Berbice (Leidseweg 221). Deze oorspronkelijk ‘Allemansgeest’ geheten buitenplaats werd in 1674 gesticht door Jan Poelaert.
Het tweebeukige huis met aan de voorzijde een middenrisaliet is in opzet 17de-eeuws. Cornelis Denijs liet het huis rond 1739 verfraaien en voor en achter voorzien van een driezijdige overkoepelde uitbouw.

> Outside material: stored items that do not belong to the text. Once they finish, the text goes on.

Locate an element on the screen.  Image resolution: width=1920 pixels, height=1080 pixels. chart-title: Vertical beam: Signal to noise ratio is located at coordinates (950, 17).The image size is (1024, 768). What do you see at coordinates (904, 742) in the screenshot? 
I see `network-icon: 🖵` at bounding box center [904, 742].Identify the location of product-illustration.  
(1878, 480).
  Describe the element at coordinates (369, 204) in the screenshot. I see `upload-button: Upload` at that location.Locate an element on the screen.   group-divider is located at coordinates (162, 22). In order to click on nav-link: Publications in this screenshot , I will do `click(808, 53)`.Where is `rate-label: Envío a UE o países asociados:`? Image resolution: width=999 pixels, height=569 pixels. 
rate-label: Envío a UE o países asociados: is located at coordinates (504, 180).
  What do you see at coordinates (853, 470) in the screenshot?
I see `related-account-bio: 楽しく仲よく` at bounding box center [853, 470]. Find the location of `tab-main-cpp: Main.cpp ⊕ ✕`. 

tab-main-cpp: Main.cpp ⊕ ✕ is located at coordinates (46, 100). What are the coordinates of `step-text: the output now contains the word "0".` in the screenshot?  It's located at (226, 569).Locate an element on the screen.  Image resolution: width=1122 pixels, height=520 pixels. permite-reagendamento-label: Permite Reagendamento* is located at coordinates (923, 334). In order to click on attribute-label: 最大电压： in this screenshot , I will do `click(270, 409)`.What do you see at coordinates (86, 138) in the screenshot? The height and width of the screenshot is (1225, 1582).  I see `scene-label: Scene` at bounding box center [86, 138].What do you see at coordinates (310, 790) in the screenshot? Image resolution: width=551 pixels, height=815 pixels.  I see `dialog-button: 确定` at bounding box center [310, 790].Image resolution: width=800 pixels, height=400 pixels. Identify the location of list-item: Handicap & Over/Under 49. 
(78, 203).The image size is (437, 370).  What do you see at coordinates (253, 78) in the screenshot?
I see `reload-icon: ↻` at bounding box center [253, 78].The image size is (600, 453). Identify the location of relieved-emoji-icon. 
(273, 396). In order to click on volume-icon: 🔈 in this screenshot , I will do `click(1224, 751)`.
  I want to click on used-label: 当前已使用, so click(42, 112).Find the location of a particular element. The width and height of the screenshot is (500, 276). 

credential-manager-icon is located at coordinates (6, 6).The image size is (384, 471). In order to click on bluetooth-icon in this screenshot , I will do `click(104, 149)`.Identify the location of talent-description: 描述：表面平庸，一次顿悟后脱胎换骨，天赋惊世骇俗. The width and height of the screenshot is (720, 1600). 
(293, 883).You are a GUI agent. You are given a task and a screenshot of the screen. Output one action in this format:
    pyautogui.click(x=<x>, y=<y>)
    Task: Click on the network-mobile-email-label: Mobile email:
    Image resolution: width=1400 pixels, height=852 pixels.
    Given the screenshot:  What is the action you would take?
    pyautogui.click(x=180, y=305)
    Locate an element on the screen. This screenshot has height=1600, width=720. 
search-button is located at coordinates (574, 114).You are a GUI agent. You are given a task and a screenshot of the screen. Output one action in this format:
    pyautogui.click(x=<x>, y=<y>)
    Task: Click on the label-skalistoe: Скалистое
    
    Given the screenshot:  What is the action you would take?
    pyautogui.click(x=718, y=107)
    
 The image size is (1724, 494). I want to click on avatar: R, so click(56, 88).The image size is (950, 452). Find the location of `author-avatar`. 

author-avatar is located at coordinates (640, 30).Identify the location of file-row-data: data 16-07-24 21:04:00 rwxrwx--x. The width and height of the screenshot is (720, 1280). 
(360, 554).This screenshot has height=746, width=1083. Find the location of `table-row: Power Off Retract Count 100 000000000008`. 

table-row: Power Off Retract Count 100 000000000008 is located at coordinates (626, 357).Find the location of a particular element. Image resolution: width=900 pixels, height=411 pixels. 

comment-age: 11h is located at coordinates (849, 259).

De uitbouw aan de voorzijde heeft een uurwerk (1739) en een hardstenen bekleding in Lodewijk XVI-stijl (circa 1780).Tussen 1688 en 1695 werd de geheel met boekweitdoppen geïsoleerde oranjerie (Leidseweg 225) gebouwd in opdracht van Pieter de la Court van der Voort, auteur van een belangrijk boek over tuinen (1737). Rond 1700 ontstonden de druivenmuur en een mur à retranchements, een type fruitmuur met hoekige inhammen (gerestaureerd 1996). Het landschappelijke park met vijver is rond 1820 aangelegd, toen ook het huis de huidige naam kreeg. Elementen van de oudere formele aanleg zijn daarbij behouden, zoals de loodrecht op het huis gerichte zichtas. In de vijver ligt een klein schiereiland met als 19de-eeuwse folly een vervallen schijngraf met zandstenen tombe. De voorm. koetsierswoning met koetshuis en paardenstal (Benvenutolaan 8-10) is een langgerekt wit gepleisterd pand uit 1858, gebouwd toen het buiten door fabrikant J.M. van Kempen was gekocht. Naast de in chaletstijl uitgevoerde portierswoning (Leidseweg 223) uit 1893 staat een smeedijzeren toegangshek (circa 1858).